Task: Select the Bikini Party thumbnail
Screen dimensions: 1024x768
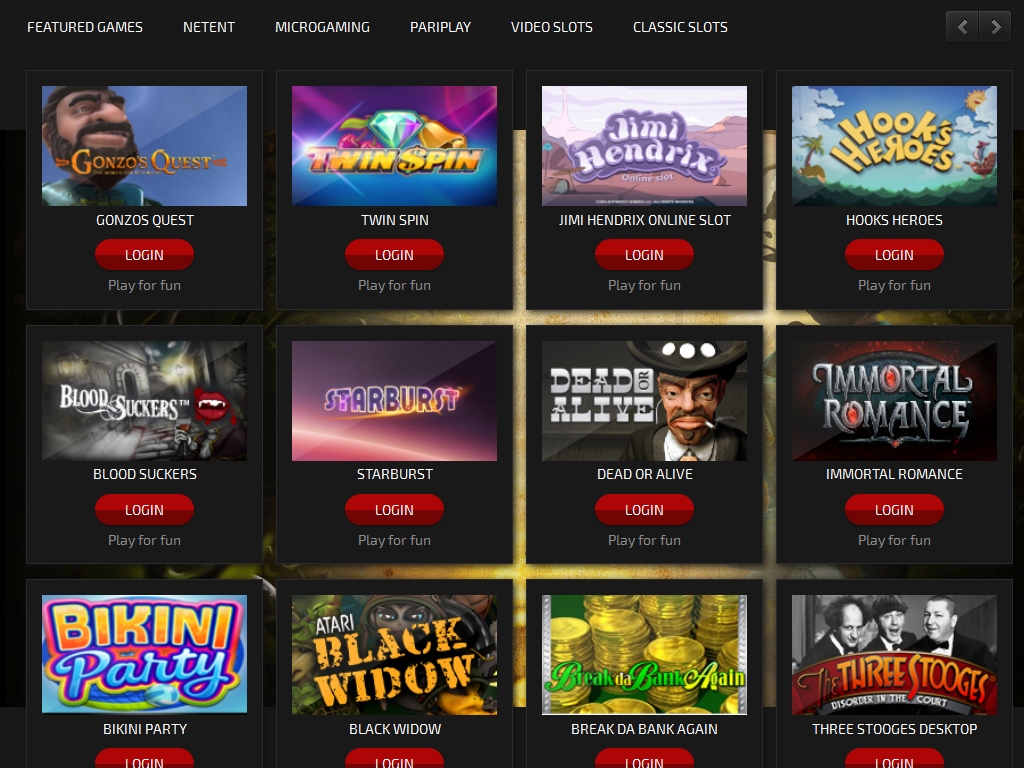Action: pyautogui.click(x=144, y=654)
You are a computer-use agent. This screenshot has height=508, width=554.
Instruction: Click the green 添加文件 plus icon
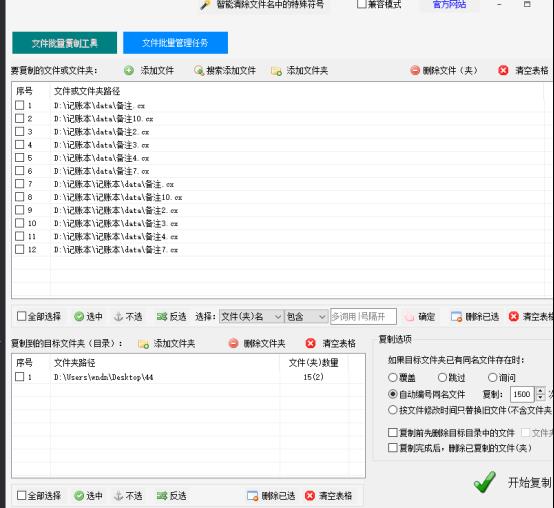(129, 71)
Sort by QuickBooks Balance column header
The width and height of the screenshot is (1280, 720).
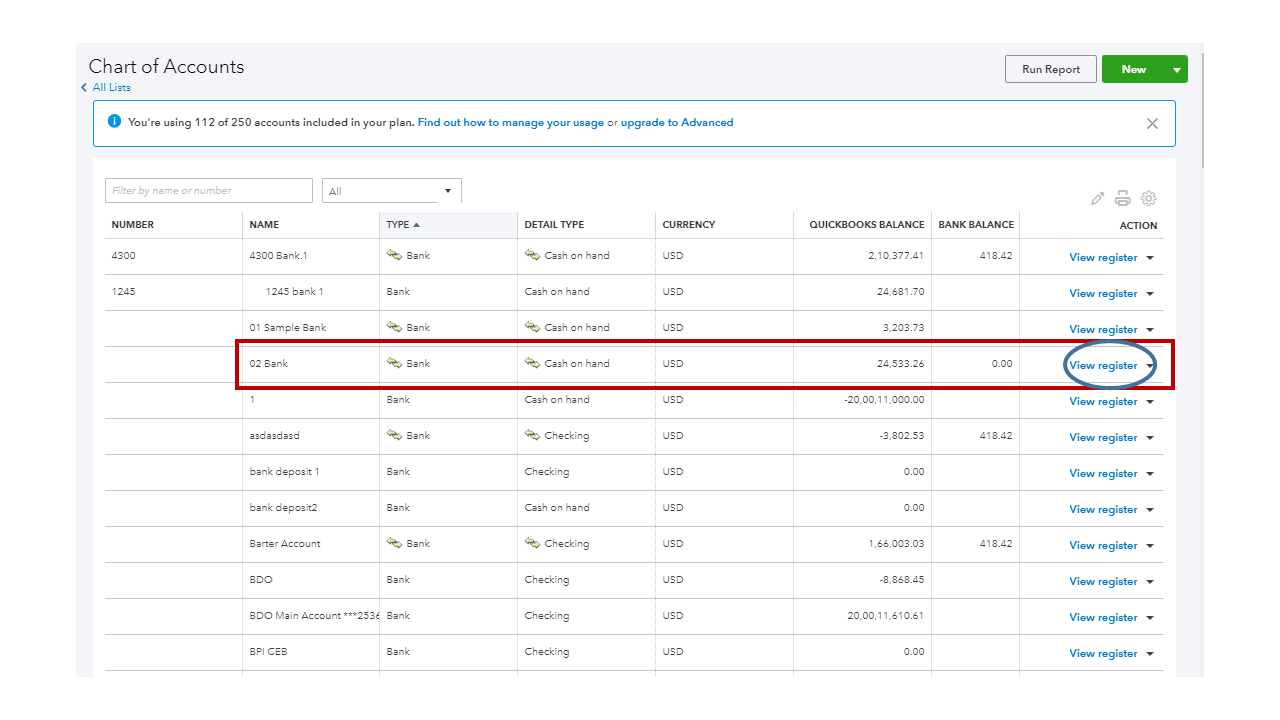866,225
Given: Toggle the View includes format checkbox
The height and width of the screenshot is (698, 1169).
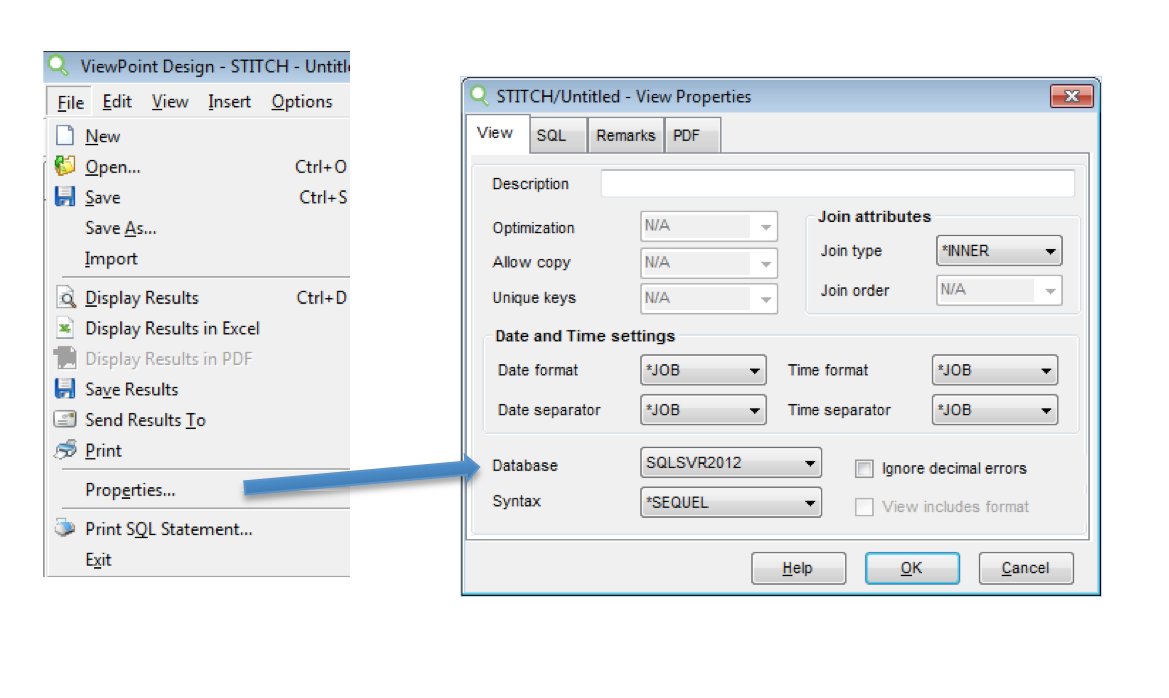Looking at the screenshot, I should (864, 507).
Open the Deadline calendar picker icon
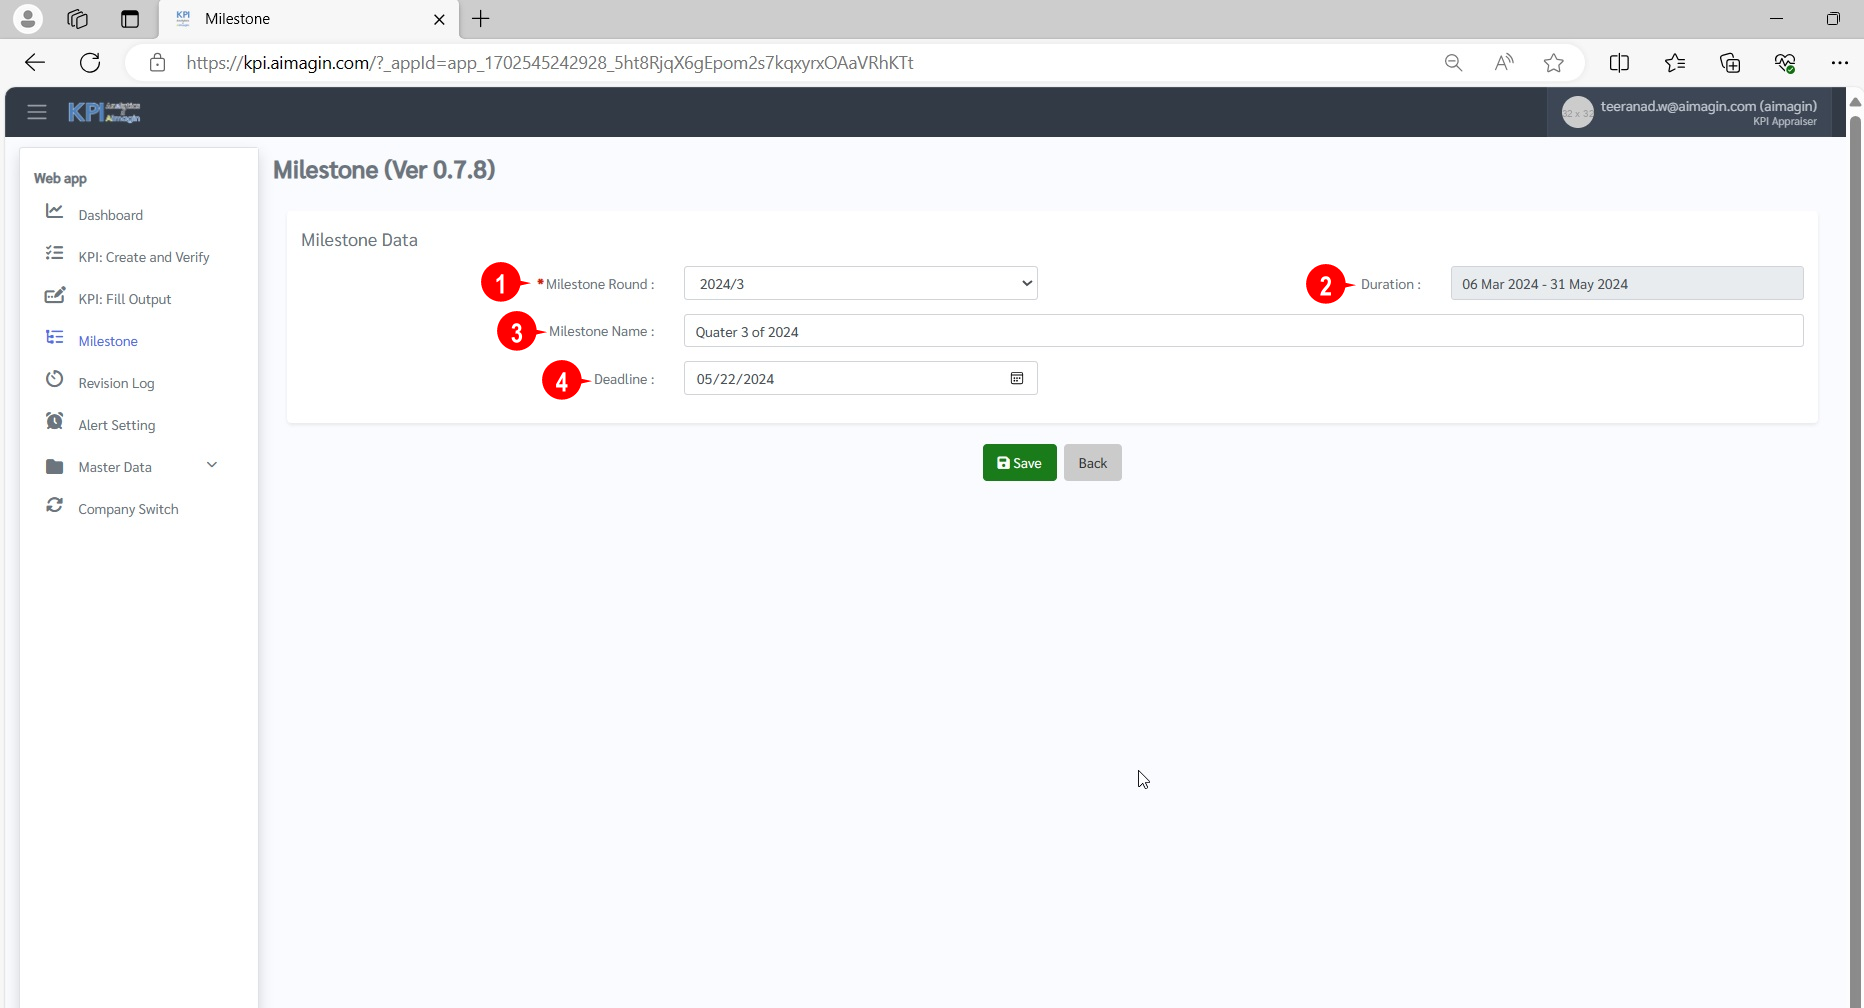1864x1008 pixels. [1017, 379]
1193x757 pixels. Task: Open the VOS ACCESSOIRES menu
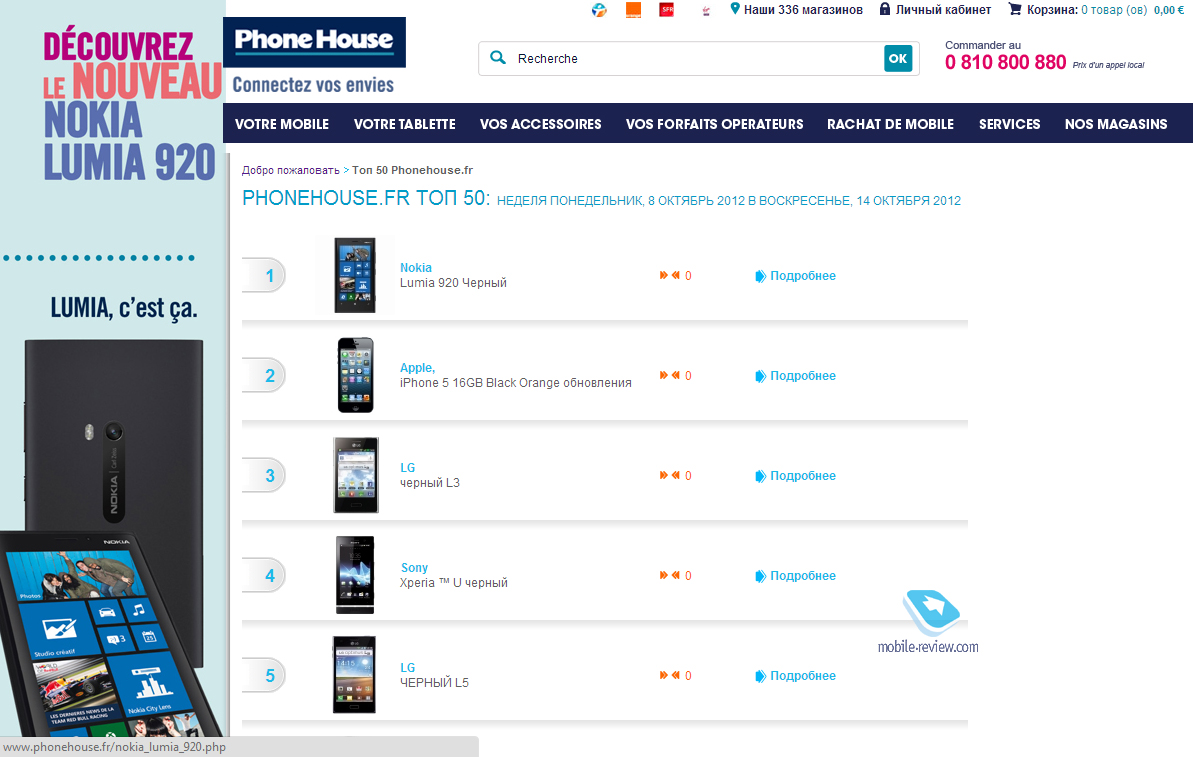[540, 124]
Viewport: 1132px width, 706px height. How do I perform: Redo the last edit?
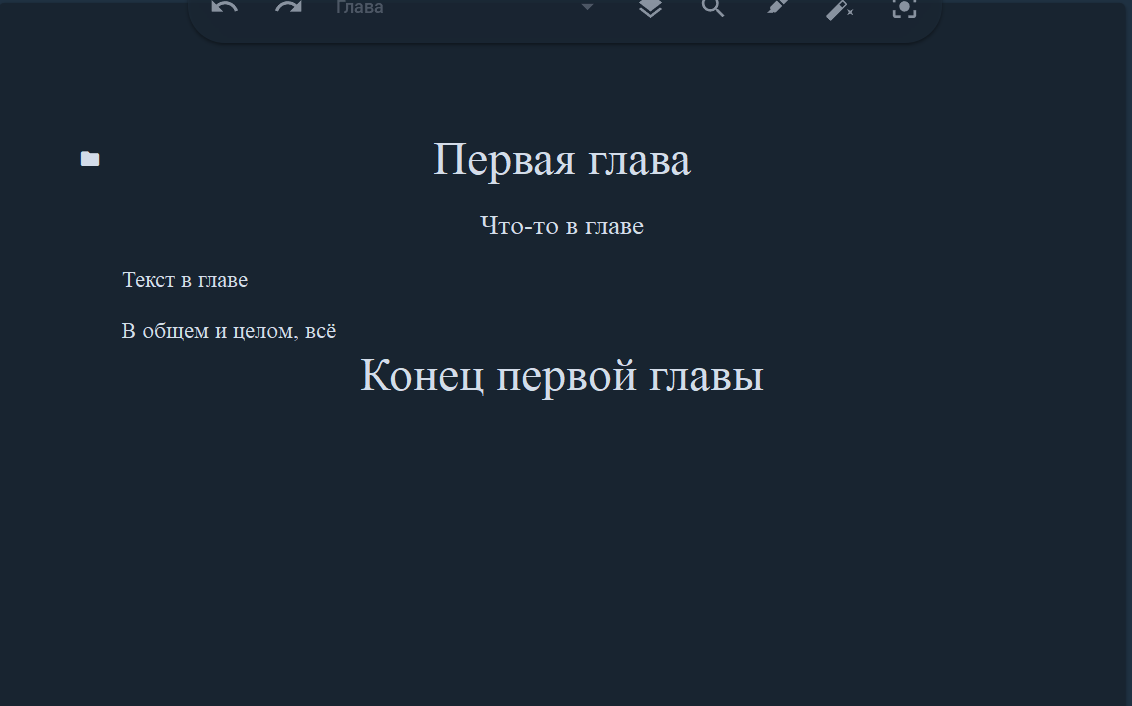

[PROBLEM]
Retype every entry exactly as written, but omit the pictures.

[WRITTEN REPLY]
Task: Select the Bikini Party thumbnail
Screen dimensions: 1024x768
Action: pyautogui.click(x=144, y=654)
You are a computer-use agent. This screenshot has height=508, width=554.
Instruction: Click the green 添加文件 plus icon
(129, 71)
Sort by QuickBooks Balance column header
The width and height of the screenshot is (1280, 720).
866,225
Given: Toggle the View includes format checkbox
The height and width of the screenshot is (698, 1169).
Looking at the screenshot, I should (864, 507).
Open the Deadline calendar picker icon
1864x1008 pixels. [1017, 379]
1193x757 pixels. Task: Open the VOS ACCESSOIRES menu
[540, 124]
Viewport: 1132px width, 706px height. How do I perform: Redo the last edit?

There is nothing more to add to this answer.